TEXT EXTRACT:
###

Ole Miss Head Women’s Soccer Coach Matt Mott, Rafa’s college coach, was understandably thrilled at seeing his player compete on the world stage and tweeted the following before the game:
— Matthew Mott (@CoachMattMott) June 9, 2015
Coach Mott had to be pleased with what he saw from the star player he brought to Oxford. While Rafa’s first time out of the gate was against a Korea team known for crisp passing, slick movement, and being technically gifted, she and her Brazil team won and made it look relatively easy. The full-time residency program Brazil has constructed for its players definitely seems to be working. Brazil dominated possession and really did whatever it wanted to do.
Specifically for the former Ole Miss star, the positives were definitely there. Rafa’s passing was accurate and clean, and she definitely helped to facilitate action from the back.
Brazil sent the outside defenders forward in their offense, so Rafa tended to hang on the outside by design. She was also inside of the attacking side for Brazil during set pieces, hoping to head a ball in with her size and leaping prowess.
Rafa made one play in particular that will not show up in the stats but was quite impressive, nonetheless. In the 62nd minute, Korea sent a ball in that one of its players almost reached. But Rafa calmly got in front of the player, acting as a barrier so that Brazil’s goalkeeper Luciana could easily pick up.
Rafa’s play was akin to a basketball player boxing out a defender to let a teammate grab a rebound. In this play, she showed the savvy of a seasoned defender and looked nothing at all like someone who is just making the switch from a forward spot. Those little plays will help in the long run.

###

REQUIREMENTS:
1. According to the article about Rafa's match against Korea, in which minute did Rafa step in front of a Korean player so that Brazil's goalkeeper could pick up the ball?
2. Continue the article about Rafa's match against Korea, starting right after its final sentence.
The data that follows comes from a separate source and is unrelated to the article about Rafa's match against Korea.

###

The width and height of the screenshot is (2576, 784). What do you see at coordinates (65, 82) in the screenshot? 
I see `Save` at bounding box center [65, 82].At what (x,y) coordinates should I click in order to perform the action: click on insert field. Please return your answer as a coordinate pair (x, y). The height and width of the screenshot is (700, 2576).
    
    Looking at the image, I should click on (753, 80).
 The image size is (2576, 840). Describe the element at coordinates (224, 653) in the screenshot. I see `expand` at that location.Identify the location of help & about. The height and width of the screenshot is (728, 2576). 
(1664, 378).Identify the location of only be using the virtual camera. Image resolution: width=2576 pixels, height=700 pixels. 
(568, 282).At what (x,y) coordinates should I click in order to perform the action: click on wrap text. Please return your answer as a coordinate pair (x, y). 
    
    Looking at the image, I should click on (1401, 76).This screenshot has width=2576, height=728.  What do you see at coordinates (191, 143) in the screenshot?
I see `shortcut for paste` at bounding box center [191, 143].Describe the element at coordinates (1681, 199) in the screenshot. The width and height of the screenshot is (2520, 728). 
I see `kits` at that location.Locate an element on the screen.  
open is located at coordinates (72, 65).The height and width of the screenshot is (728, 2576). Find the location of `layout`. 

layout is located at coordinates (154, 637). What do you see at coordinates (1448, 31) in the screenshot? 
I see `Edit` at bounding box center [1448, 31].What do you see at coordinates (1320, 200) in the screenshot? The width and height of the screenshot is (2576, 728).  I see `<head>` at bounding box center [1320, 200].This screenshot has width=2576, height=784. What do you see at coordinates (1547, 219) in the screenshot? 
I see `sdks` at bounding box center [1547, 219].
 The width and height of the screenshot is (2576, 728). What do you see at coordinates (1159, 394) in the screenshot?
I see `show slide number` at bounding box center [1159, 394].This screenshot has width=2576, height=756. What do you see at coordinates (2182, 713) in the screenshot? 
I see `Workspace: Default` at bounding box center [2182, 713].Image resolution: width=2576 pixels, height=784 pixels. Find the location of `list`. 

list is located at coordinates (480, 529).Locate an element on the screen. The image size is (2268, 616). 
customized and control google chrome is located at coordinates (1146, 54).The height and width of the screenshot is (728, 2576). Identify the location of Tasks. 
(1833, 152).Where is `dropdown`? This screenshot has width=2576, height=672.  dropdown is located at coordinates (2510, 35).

###

RESPONSES PER TASK:
1. The 62nd minute.

2.
Brazil’s back line was not as cohesive as it will need to be. To be fair, the team has suffered some injuries and has not played together much—which showed at times. Korea did not challenge much in the 1st half and only put up a small challenge in the 2nd half, but they did have a couple of chances to score.
There was an offsides call in the 72nd minute that could have easily been a score, as the ball got behind Brazil’s defense. Had the Korea player timed her run a split second better, she could have had a scoring opportunity. Communication is vital.
Again, it is important to point out Rafa is learning a totally new position—and it is certainly a testament to her athletic skill and soccer acumen that she is able to do so while competing on such a large stage. Her anticipation needs to develop a bit. “Anticipation,” here, means beating a player and/or the ball to a certain location and regaining possession for your team. Defenders learn this after years and years of training and playing, but there is little doubt Rafa is picking it up quickly with her characteristic determination.
What to watch: Spanish midfielder Vicky Losada and forward Veronica Boquete will definitely pose a challenge to Brazil; however, if Brazil can at least get a draw, they will be in great position to advance to the next round.
Ole Miss’ Rafa Souza should continue to be a key contributor to the Brazil team as it competes for the 2015 Women’s World Cup. Click here to keep up with Rafa and all the 2015 Women’s World Cup action.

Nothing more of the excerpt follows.